*ASSIGNMENT*. Pictures excluded, please transcribe exactly the lines from the one with "Viewport: 1318px width, 832px" through the end of the records below, and nothing more.

START ENTRIES PROVIDED

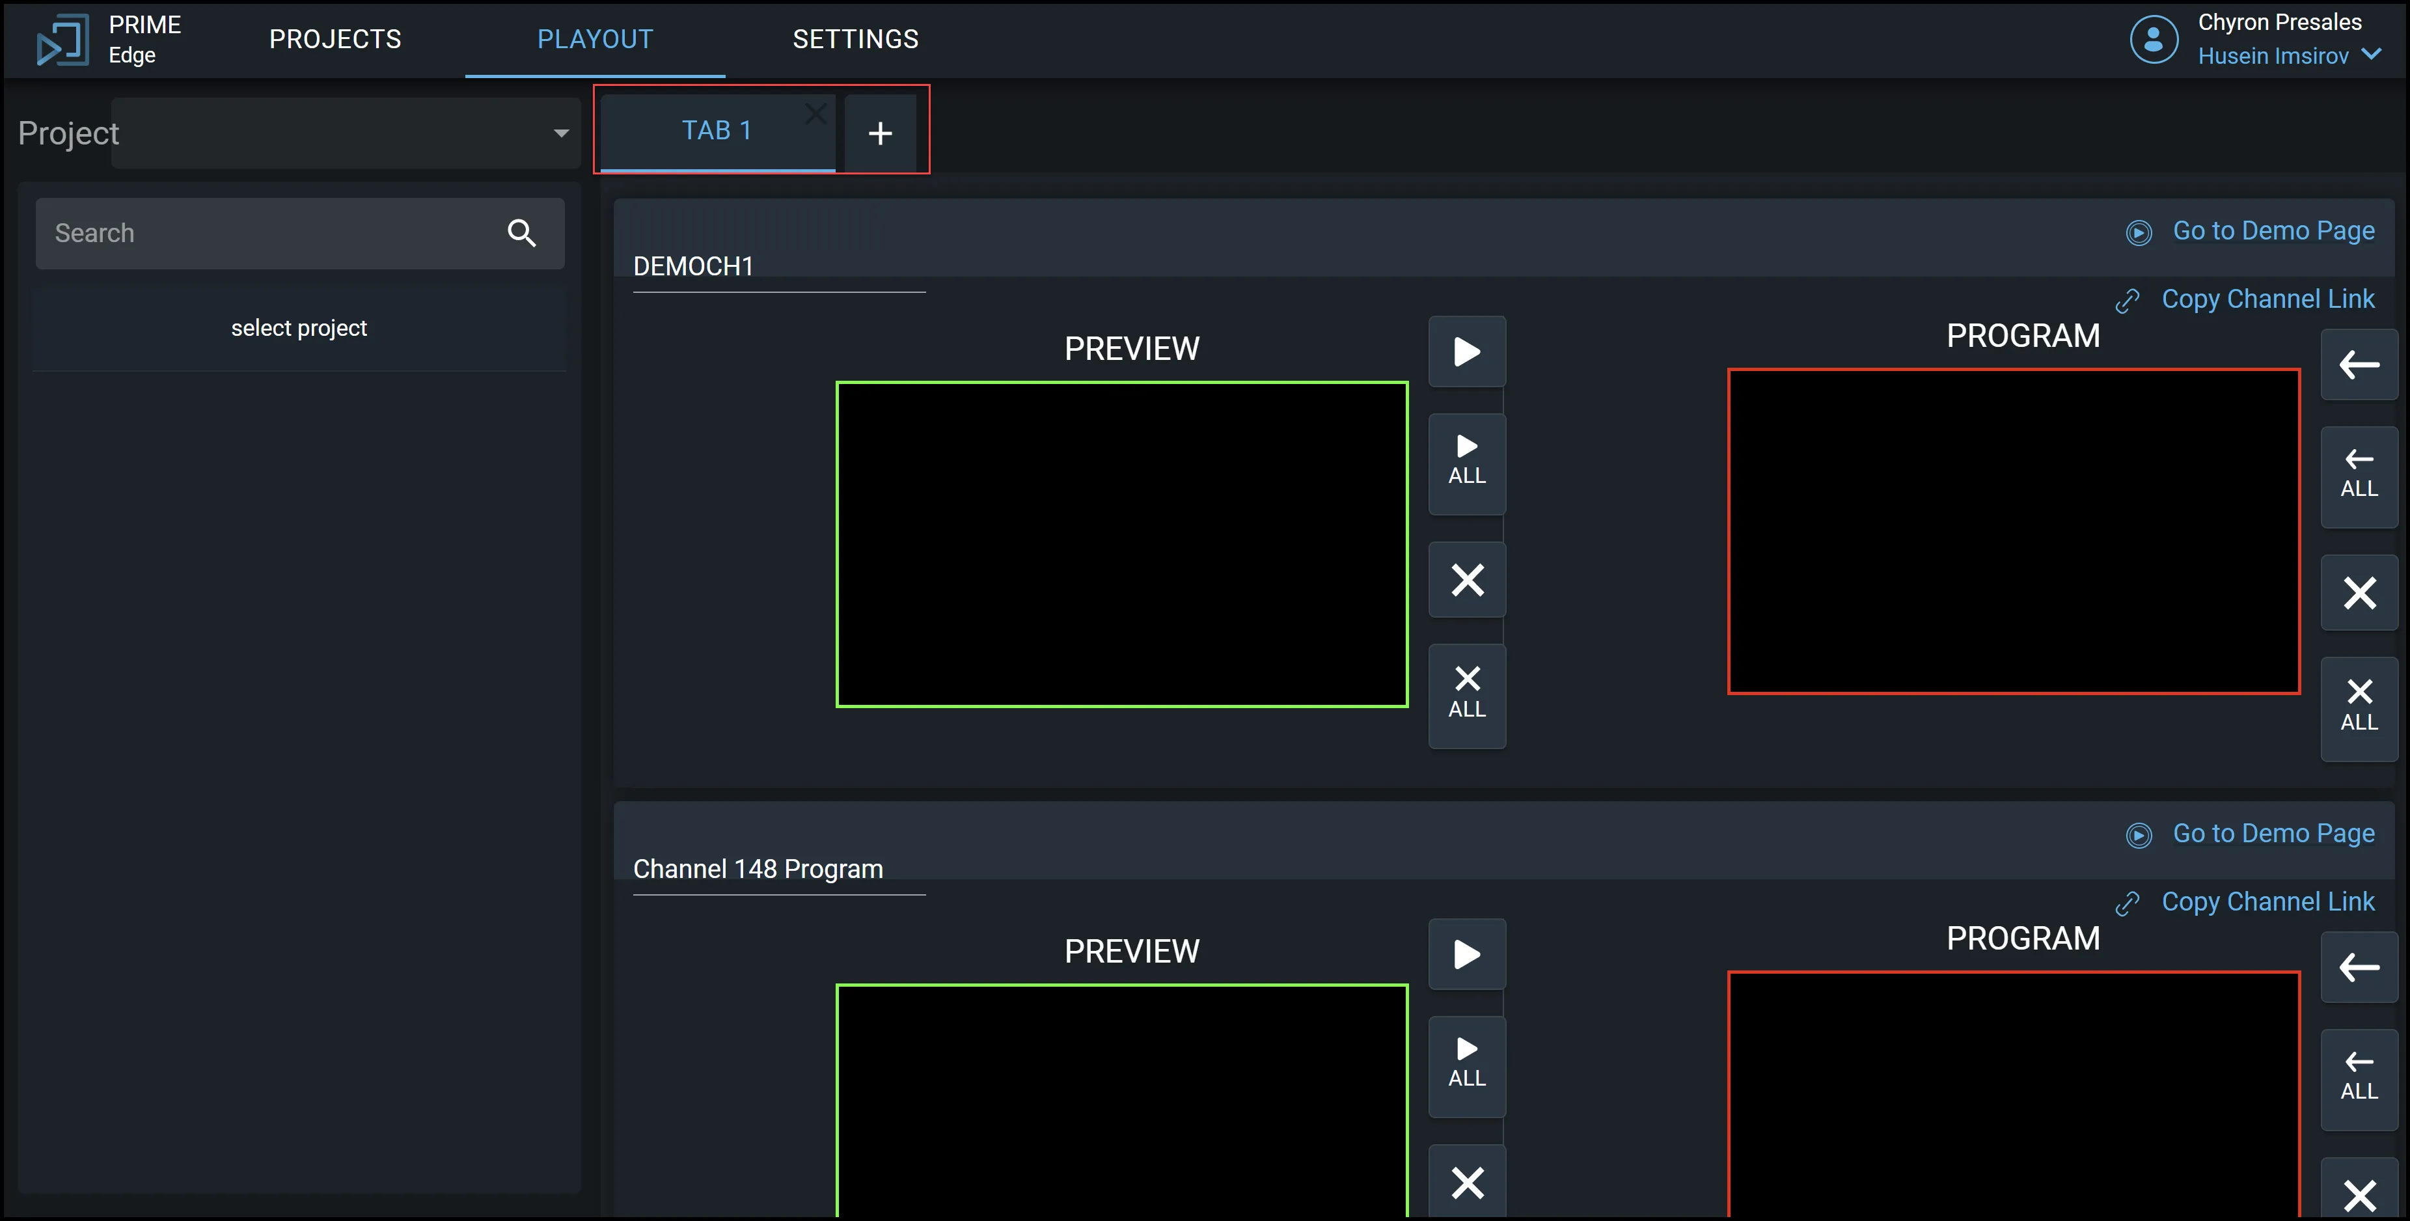Copy Channel Link for Channel 148 Program

click(2266, 902)
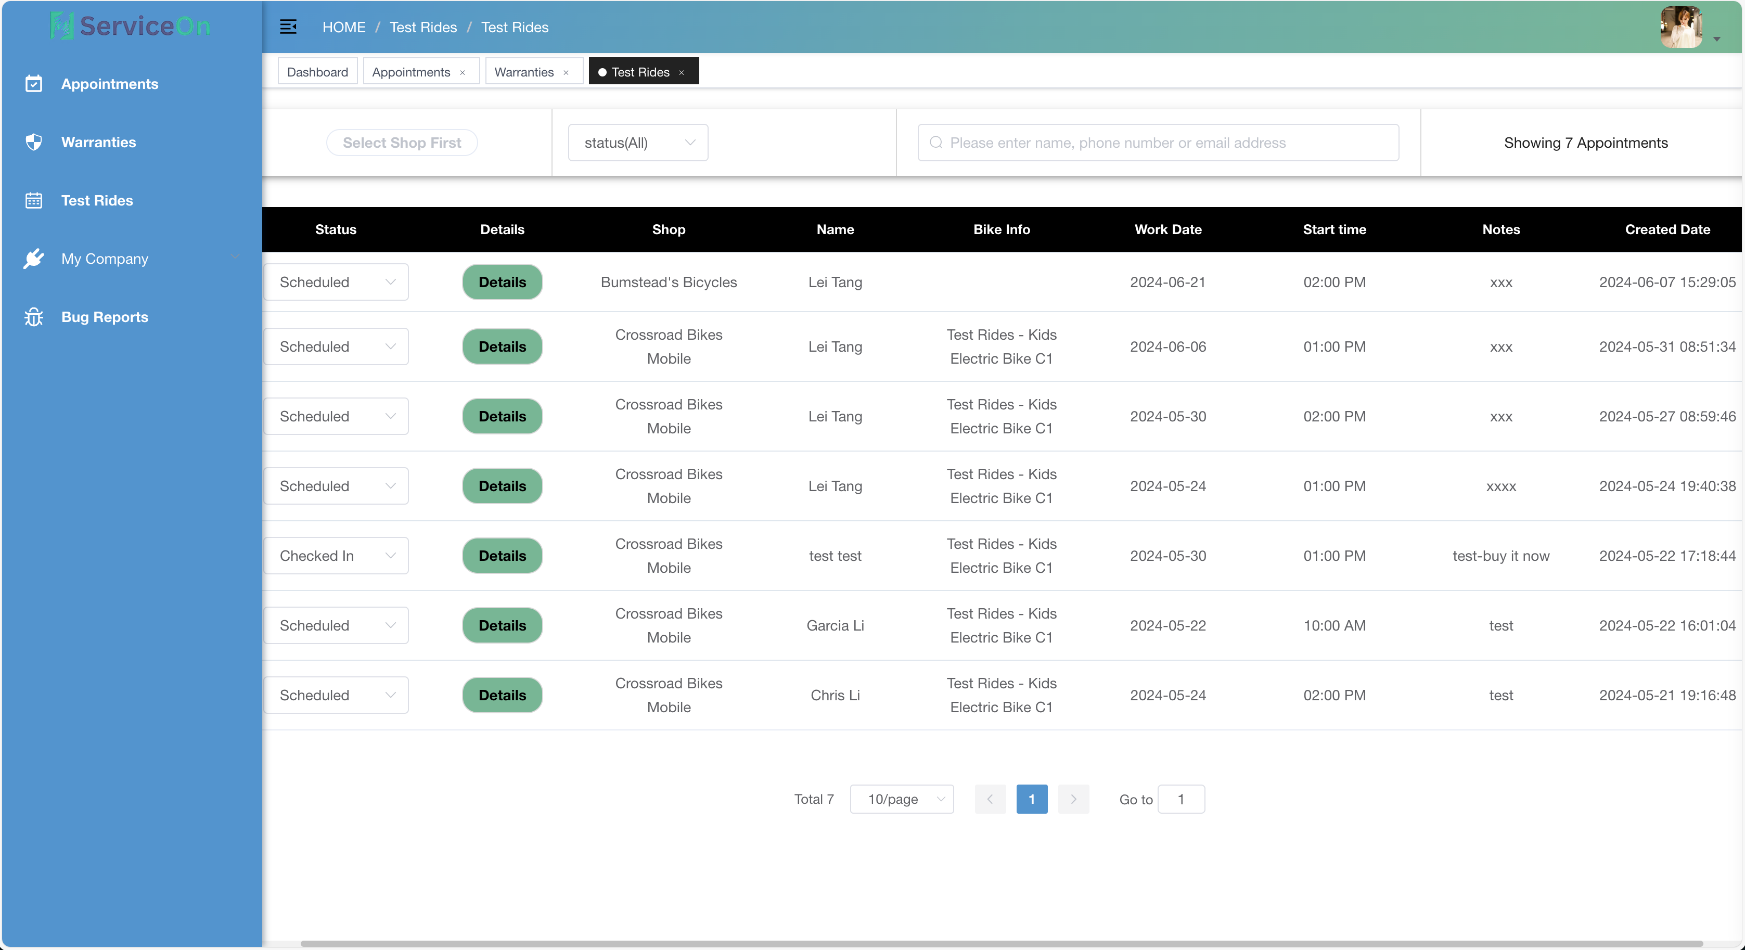The width and height of the screenshot is (1745, 950).
Task: Click the Select Shop First button
Action: [x=402, y=143]
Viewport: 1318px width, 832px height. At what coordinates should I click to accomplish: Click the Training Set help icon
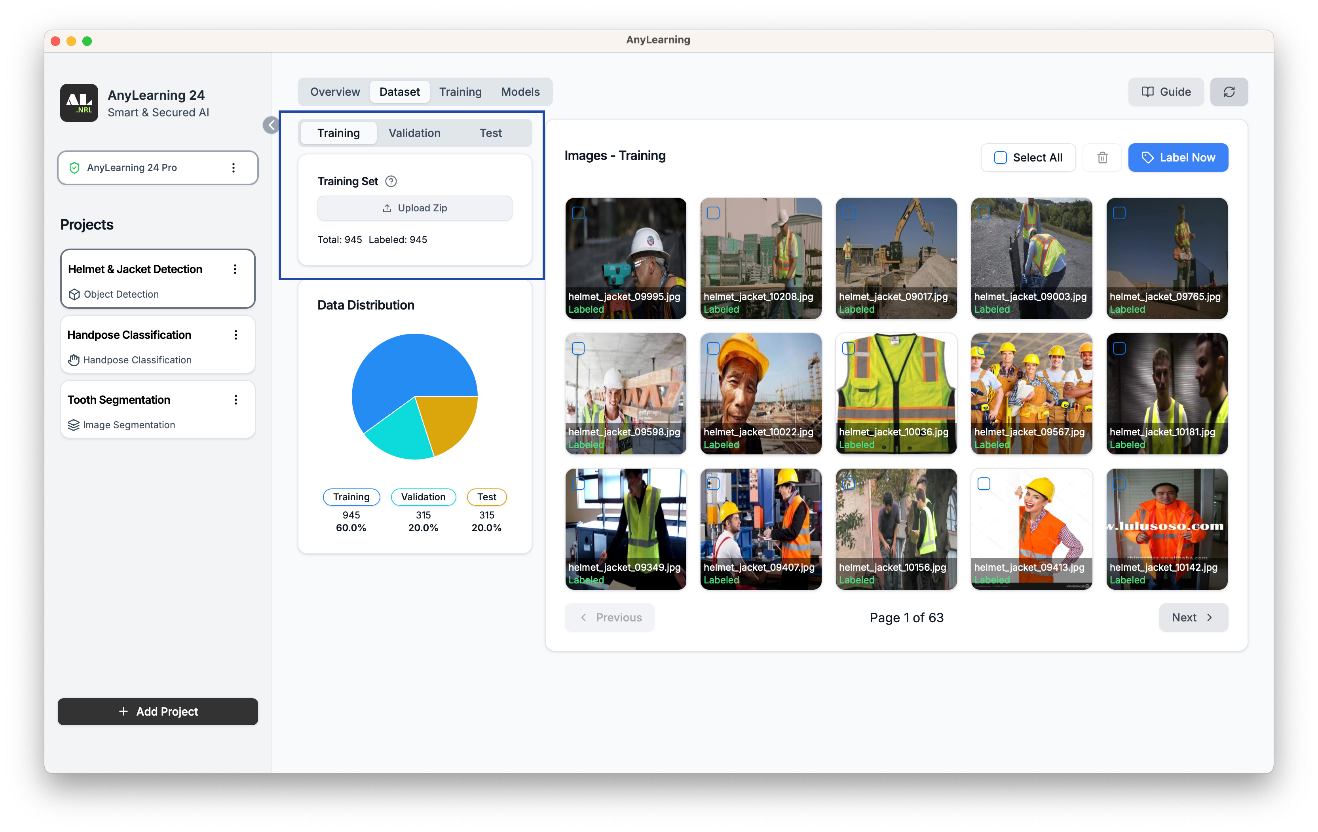click(391, 181)
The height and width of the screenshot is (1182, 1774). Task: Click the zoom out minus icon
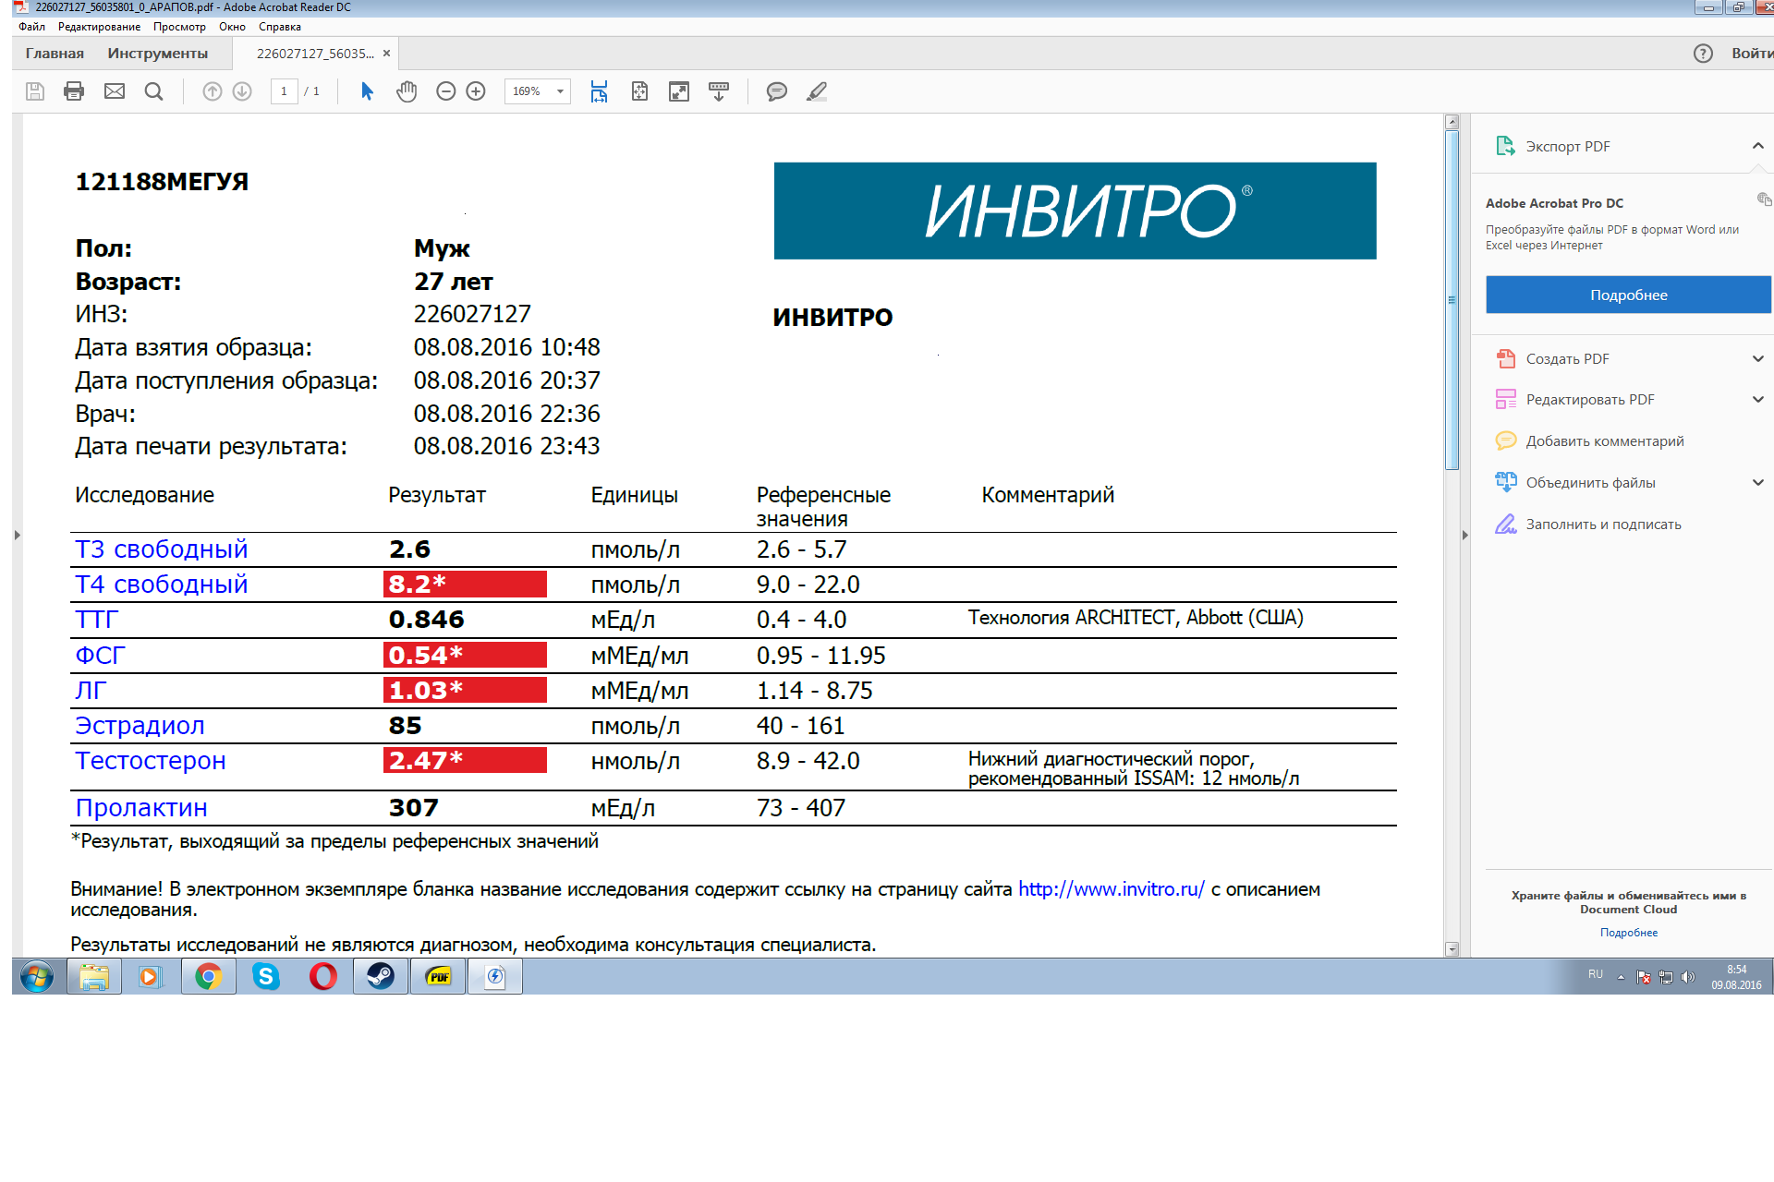coord(446,91)
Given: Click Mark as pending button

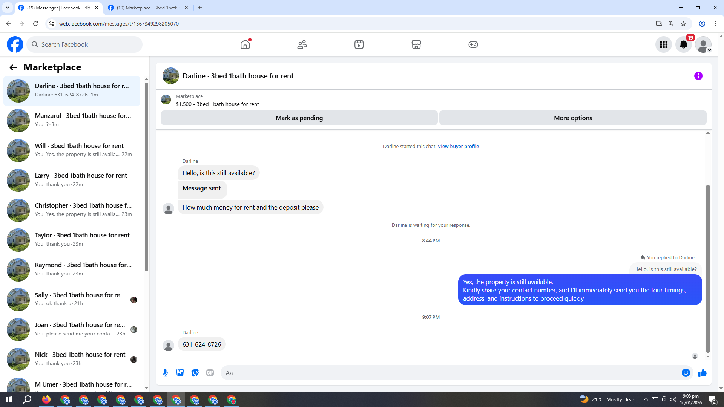Looking at the screenshot, I should [x=299, y=118].
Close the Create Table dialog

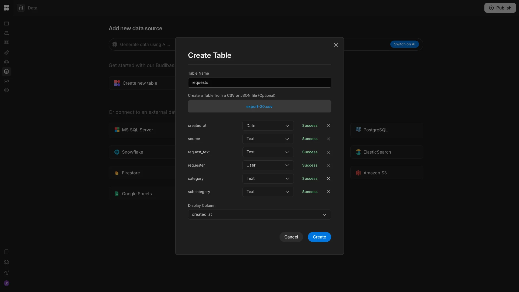(336, 45)
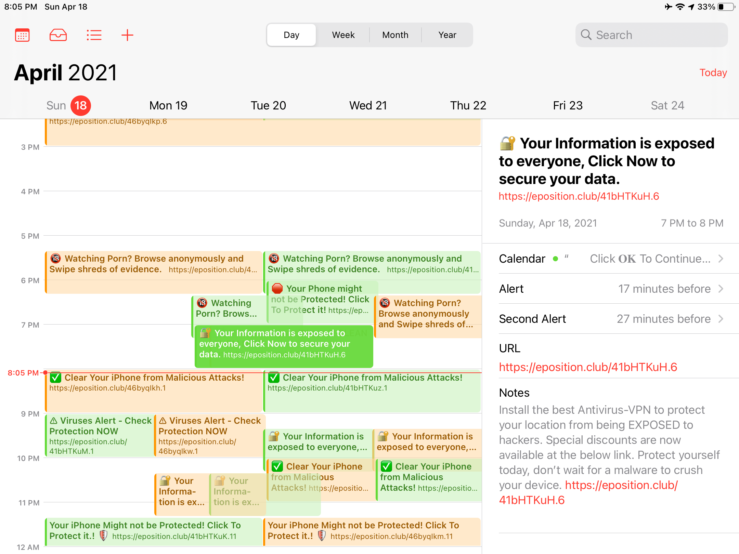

END ENTRIES PROVIDED

*OUTPUT OF THE EXERCISE*.
Viewport: 1318px width, 832px height. At what coordinates should I click to accomplish: Click the Training Set help icon
click(391, 181)
The height and width of the screenshot is (1182, 1774). Task: Click the zoom out minus icon
coord(446,91)
Given: Click Mark as pending button

Looking at the screenshot, I should [x=299, y=118].
Close the Create Table dialog

(336, 45)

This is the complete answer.